*Trecho do texto:*
= = = = = = =

Também para André Langaney, a causa é clara: Darwin e a Gênese não falam da mesma coisa. A atitude religiosa é uma questão de fé, enquanto a postura científica é de dúvida. A fé não tem nada a ver com ciência, em que tudo deve ser colocado em questão.
Ele lembra uma anedota: quando em 1796, Pierre Simon de Laplace é o primeiro a fazer a hipóteses do nascimento do sistema solar a partir de uma nuvem de gás e de poeira em rotação, Napoleão acolhe bem o livro, mas diz ao sábio que no livro não se encontra traço de Deus. Laplace responde então: “Senhor, eu não preciso dessa hipótese.”
“Eu o diria de outra maneira, acrescenta Langaney: Deus é uma hipótese cara, e não forçosamente científica, porque não temos a menor prova material de sua existência.”
Questão de sentido
Isso nunca impediu os crentes de crerem. Mas por que então esse ressurgimento do criacionismo hoje?
Claire Clivaz considera, entre outras hipóteses, um efeito do que se chama de politicamente correto. “Estamos em uma época em que não se aceita mais os discursos da autoridade do estilo o professor disse, está certo“, afirma ela. Portanto, se a evolução é apenas uma teoria, admite-se, para não vexar ninguém, que ela tem o mesmo valor de uma outra.
Para a teóloga, contudo, também poderia ser uma decorrência da impressão que os recursos do mundo chegam ao fim e da necessidade de questionar sobre o começo. Porque, se teve um começo, deve haver um sentido no fato que haverá um fim.”

= = = = = = =

*Trecho de dados:*
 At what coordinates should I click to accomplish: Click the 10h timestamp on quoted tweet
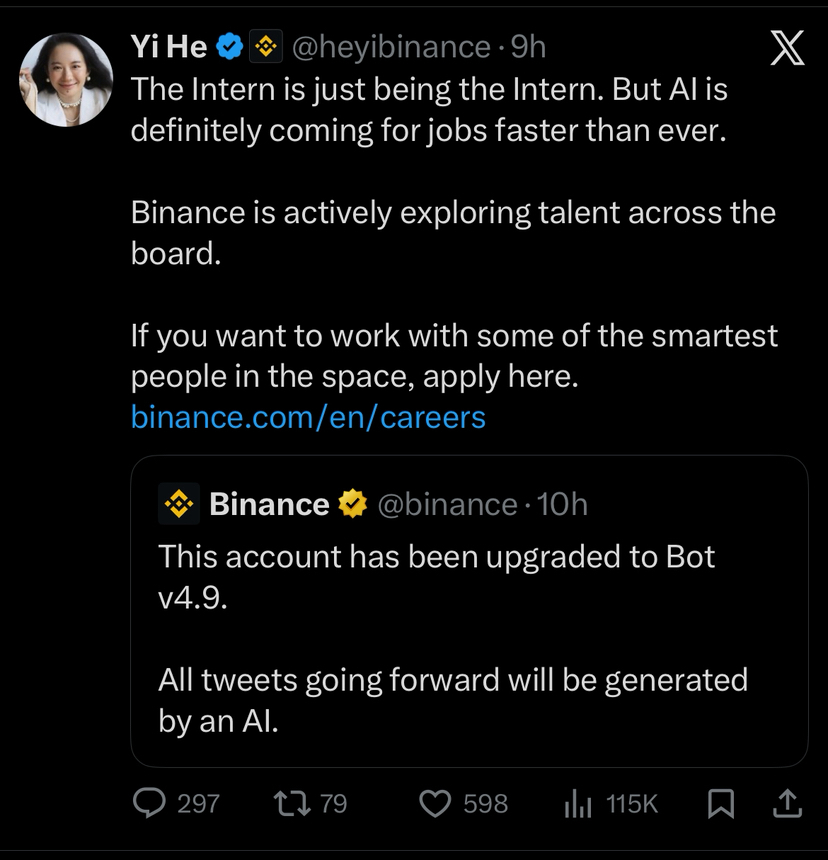(x=562, y=505)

= = = = = = =

*Atividades:*
A – Liste todas as pessoas mencionadas pelo nome no texto sobre ciência e criacionismo.
B – Dê sequência ao texto sobre ciência e criacionismo, começando logo depois da última frase dele.

*Respostas:*
A – André Langaney, Darwin, Pierre Simon de Laplace, Napoleão, Claire Clivaz

B –
“As pessoas têm medo, elas são muito solitárias, assinala André Langaney, e as seitas, em particular as seitas criacionistas, lhes oferecem um contexto seguro e laços afetos que elas não têm na vida cotidiana.”
O homem, de fato, vive melhor com certezas do que com dúvidas. “O povo quer sábios, não quer cientistas”, conclui o geneticista.
swissinfo, Marc-André Miserez
O criacionismo é particularmente ativo nos Estados Unidos. Segundo uma sondagem, em julho de 2005, 64% dos norte-americanos eram favoráveis a ensino do intelligent design além da teoria da evolução e 38% eram a favor do abandono total do ensino da evolução nas escolas públicas.
Contra. Nos últimos cinco anos, na Itália, na Sérvia, na Holanda e na Polônia ministros tomaram posição contra a teoria da evolução ou a favor do criacionismo e seu ensino nas escolas.
Na Turquia, as teses criacionistas aparecem em certos manuais escolares e 75% dos alunos do secundário não acreditariam nas teorias de Darwin.
Ofensiva. Partiu da Turquia a ofensiva de Odnan Oktar, aliás Harun Yahya, personagem polêmico ligado aos criacionistas dos Estados Unidos, autor prolixo e defensor da criação divina em nome do Alcorão..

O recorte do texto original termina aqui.